Desde que saiu do governo, Gustavo Bebianno tem sido um crítico eloquente das escolhas políticas de Jair Bolsonaro e da radicalização do grupo mais próximo do presidente. Diante da escalada da crise que ameaça implodir o PSL, partido para o qual ajudou a conduzir a ida de Bolsonaro e seus aliados e que presidiu durante a campanha, Bebianno compara o Brasil a um avião desgovernado.
“Imagine que você comprou uma passagem de classe executiva e está no Boeing, no ar, quando o piloto começa a se estapear com o co-piloto, a aeromoça começa a passar mal, o piloto pega o sistema de som do avião para dizer que o dono da companhia aérea é um ladrão. Assim é o Brasil. Como o Paulo Guedes vai convencer alguém a investir no País assim?”, questiona em entrevista ao BRPolítico.

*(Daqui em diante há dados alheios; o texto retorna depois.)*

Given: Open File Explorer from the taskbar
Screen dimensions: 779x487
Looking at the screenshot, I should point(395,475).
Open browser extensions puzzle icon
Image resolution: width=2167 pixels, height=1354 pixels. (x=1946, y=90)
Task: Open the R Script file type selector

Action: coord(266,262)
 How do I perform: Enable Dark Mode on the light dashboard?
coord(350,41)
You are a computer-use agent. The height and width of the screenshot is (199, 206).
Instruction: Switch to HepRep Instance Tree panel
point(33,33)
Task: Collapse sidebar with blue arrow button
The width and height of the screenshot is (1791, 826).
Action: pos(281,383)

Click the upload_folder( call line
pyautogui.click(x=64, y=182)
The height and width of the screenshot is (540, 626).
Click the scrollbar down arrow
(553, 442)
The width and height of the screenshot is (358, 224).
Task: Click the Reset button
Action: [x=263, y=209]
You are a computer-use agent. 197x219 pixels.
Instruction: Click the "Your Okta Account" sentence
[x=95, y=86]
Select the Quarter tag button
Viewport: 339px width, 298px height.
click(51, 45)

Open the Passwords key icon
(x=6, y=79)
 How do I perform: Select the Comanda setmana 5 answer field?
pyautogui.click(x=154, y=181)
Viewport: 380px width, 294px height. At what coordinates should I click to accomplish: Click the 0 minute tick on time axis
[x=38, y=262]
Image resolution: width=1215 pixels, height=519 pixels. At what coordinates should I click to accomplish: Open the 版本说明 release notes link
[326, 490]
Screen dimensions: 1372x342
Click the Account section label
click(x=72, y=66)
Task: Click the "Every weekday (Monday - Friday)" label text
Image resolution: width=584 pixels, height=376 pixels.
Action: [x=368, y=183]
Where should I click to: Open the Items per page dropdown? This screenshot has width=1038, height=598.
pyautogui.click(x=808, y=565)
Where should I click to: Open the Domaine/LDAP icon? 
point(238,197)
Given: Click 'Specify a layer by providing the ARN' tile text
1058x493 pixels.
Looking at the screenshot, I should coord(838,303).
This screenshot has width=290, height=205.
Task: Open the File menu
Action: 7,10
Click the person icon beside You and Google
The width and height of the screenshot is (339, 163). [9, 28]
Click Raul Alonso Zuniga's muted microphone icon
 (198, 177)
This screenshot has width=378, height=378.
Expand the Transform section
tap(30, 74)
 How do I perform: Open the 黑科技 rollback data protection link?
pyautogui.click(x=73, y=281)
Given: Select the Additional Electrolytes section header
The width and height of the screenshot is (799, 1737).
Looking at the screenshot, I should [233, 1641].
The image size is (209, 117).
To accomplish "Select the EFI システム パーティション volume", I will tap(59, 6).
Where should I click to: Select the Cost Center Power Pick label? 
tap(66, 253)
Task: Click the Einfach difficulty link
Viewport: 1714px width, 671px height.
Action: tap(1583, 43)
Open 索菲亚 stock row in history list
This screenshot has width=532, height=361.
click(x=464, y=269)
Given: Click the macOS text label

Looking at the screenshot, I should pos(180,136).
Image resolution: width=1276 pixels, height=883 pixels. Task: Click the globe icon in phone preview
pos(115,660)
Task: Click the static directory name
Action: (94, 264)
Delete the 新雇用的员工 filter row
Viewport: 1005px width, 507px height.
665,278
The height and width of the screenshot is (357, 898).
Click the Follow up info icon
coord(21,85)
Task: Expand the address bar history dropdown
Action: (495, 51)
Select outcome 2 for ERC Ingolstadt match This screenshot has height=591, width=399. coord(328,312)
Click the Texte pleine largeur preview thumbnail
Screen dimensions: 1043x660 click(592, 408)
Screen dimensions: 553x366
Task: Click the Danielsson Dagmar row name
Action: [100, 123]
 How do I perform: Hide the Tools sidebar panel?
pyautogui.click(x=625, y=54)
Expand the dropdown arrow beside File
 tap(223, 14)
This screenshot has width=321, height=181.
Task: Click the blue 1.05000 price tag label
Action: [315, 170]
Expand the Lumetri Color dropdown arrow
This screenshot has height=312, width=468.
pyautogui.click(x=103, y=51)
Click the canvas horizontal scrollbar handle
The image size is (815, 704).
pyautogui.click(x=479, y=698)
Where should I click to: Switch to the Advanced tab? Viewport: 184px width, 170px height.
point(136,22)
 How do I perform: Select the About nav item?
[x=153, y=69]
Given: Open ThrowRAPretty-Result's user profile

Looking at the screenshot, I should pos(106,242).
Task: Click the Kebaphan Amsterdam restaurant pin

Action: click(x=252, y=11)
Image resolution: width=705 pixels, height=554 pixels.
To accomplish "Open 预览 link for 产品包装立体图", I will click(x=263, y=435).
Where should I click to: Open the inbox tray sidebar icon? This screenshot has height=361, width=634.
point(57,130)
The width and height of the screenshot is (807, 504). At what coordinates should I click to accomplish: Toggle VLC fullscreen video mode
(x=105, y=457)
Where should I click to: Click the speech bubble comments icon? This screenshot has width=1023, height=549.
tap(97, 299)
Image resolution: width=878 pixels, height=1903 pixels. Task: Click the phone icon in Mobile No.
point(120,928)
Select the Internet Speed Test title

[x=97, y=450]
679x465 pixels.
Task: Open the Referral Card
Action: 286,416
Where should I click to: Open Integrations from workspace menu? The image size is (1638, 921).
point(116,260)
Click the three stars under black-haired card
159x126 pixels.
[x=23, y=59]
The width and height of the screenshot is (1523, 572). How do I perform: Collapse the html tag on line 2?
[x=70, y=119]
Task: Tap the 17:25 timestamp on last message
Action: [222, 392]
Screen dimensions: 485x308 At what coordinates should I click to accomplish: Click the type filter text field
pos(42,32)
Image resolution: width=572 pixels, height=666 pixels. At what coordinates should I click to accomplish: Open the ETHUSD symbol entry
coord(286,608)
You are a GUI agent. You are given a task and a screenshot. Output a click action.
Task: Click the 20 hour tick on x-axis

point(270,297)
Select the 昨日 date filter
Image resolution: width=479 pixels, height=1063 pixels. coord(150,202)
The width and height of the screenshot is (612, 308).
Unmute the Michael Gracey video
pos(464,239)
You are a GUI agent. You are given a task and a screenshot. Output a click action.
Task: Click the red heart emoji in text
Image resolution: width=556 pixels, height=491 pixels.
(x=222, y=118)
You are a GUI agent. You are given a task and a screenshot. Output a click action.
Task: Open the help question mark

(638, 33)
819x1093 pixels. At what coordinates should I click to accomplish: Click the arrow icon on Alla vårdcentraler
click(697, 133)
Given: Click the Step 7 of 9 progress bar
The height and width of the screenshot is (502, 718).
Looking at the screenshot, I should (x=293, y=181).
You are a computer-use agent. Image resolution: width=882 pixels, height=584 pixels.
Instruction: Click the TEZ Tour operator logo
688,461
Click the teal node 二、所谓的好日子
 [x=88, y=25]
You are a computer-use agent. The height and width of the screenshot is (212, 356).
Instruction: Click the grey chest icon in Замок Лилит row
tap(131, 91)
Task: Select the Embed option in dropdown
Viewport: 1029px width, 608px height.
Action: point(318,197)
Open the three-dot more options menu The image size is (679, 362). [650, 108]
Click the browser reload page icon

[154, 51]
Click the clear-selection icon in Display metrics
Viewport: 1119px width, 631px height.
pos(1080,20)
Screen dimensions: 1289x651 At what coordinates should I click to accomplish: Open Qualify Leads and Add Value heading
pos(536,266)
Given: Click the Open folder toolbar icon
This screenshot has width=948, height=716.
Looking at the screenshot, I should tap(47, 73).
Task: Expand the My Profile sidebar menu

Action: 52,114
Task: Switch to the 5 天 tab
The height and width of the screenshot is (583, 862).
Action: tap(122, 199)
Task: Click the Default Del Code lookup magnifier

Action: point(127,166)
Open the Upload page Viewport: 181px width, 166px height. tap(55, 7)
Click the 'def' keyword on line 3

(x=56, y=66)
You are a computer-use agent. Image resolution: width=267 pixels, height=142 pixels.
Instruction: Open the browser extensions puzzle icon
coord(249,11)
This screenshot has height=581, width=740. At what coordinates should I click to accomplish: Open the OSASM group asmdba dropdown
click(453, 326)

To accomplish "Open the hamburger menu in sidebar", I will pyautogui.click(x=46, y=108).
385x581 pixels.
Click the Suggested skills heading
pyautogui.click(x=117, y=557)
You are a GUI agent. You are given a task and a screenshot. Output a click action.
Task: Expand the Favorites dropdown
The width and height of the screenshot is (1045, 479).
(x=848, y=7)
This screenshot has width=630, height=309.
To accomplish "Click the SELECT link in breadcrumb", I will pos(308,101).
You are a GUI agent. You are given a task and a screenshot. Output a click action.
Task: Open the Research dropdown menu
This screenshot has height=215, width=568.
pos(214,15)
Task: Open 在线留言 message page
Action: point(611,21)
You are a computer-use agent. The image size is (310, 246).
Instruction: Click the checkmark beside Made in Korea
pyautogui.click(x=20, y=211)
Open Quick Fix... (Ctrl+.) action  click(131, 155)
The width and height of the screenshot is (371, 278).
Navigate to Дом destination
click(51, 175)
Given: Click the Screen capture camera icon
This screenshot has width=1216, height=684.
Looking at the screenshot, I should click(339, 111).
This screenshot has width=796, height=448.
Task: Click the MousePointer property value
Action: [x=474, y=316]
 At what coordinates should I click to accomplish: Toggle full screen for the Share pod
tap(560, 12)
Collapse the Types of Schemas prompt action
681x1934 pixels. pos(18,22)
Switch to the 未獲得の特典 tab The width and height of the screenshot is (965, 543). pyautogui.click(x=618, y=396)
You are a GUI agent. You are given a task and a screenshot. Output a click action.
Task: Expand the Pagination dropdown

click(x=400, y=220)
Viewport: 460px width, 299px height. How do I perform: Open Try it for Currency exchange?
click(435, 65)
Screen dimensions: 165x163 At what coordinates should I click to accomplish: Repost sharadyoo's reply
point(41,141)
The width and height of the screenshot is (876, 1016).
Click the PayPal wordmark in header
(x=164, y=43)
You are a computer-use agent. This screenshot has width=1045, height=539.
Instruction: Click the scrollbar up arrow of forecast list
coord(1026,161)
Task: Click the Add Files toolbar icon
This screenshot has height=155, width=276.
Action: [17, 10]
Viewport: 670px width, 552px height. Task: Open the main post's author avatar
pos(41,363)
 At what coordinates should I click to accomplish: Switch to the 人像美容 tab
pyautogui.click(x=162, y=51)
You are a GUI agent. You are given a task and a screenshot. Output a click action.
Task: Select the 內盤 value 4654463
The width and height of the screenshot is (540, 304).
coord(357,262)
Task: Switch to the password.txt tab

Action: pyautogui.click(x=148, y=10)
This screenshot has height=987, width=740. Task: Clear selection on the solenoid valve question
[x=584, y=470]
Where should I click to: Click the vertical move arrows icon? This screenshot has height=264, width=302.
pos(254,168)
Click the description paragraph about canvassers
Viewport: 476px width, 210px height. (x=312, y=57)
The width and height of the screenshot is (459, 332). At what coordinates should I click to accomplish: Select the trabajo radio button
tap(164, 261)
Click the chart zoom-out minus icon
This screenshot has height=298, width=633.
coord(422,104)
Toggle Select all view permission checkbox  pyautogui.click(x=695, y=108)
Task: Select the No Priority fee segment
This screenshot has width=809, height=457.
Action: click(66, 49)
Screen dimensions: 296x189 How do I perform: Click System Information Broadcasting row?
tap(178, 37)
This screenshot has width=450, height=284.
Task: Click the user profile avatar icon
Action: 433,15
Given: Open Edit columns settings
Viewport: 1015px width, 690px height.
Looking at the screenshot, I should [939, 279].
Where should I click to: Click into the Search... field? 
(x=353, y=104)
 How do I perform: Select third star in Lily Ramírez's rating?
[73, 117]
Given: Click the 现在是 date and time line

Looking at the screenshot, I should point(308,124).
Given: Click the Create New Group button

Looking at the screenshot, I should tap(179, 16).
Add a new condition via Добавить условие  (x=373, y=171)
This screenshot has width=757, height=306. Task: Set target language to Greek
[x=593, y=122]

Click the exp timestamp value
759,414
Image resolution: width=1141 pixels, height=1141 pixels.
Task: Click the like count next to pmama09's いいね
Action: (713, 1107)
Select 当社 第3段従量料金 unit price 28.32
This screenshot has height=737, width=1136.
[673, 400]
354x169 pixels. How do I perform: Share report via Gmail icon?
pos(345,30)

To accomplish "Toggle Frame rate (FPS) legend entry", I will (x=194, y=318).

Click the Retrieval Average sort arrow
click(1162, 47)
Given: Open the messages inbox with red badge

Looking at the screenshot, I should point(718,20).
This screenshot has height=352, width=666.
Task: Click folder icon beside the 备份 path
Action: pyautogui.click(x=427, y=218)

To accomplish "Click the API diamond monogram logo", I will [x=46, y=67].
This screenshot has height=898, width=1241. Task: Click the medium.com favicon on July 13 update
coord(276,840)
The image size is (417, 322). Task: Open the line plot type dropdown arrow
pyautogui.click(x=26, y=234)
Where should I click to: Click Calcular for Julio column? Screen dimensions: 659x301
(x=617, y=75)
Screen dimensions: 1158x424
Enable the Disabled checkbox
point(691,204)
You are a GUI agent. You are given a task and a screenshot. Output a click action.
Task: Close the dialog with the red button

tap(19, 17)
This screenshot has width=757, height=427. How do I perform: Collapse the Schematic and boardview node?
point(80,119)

Bebianno recorda as conversas que levaram ao desembarque de Bolsonaro, família e apoiadores no PSL, que começaram no fim de 2017 e só se concretizaram em 2018, depois de muitas idas e vindas. Ele narra um longo caminho para convencer Luciano Bivar a desistir da filiação de um grupo ligado ao PSDB e ao movimento Livres, graças à atuação dele e do deputado Julian Lemos (PB). Lembra que alguns dos primeiros a aderir ao projeto, trocando de partido para ir atrás de Bolsonaro, foram os deputados Major Olímpio (SP) e Delegado Waldir (GO), com quem, agora, os Bolsonaro travam uma guerra fratricida. “Você pode não simpatizar com essas pessoas, mas não pode negar sua lealdade. Elas tinham o Jair como um líder. Mas Jair se elegeu e passou a tratar esse pessoal como inimigo”, diz.
Depois de coordenar a campanha, presidir o partido e comandar a articulação política no início do governo, ele diz que Bolsonaro “cometeu estelionato eleitoral”: “Se ele tivesse mostrado lá atrás a força que teriam esses malucos de internet, tantas pessoas não teriam votado nele. Se eu que estava perto não percebi isso, imagine os 57 milhões de eleitores”.
Bebianno diz que a expectativa é que Bolsonaro venceria o PT e faria um governo liberal, com abertura comercial sem viés ideológico, e tendo os generais como guias intelectuais, que dariam o norte. “Quem votou no Jair achava que ele teria uma postura sóbria, nobre. Que manteria a característica que demonstrava no trato pessoal, de combinar humildade e força. Achávamos que os generais teriam ascendência, seriam ouvidos. As pessoas me perguntam: ‘E o general Heleno?’. Ele não ouve o general Heleno, só ouve esses malucos, desse nucleozinho de internet”, diz o ex-aliado.
Para Bebianno, a facada funcionou como um catalisador da força dessa ala mais radicalizada, que, até então, tinha sua influência restrita às redes sociais. “A facada funcionou como uma chancela para todas as teorias da conspiração malucas desse pessoal. Só que para governar um País como o Brasil, tão plural, multicultural, com várias religiões, como ele acha que vai conseguir impor esse moralismo hipócrita? É com perplexidade que acompanho isso tudo”, declarou ao BRP.
Ele acusa o “nucleozinho medíocre”, que identifica nos filhos, no assessor Filipe Martins e no ideólogo Olavo de Carvalho de “defender rupturas institucionais” sob silêncio do presidente da República. “Não quero ser governador por Carlos Bolsonaro, Eduardo Bolsonaro e Flávio Bolsonaro. Eles não me representam em nada. É nisso que falo quando falo em estelionato eleitoral”, diz o ex-coordenador da campanha do presidente.
Para ele, a situação se agrava porque o Congresso e o Supremo Tribunal Federal “não gozam de prestígio junto à população, e o núcleo duro do presidente aproveita isso para jogar balões de ensaio para ruptura institucional”. “Como é que fica? É preciso que a imprensa esteja vigilante e atenta e denuncie essa escalada”, afirmou.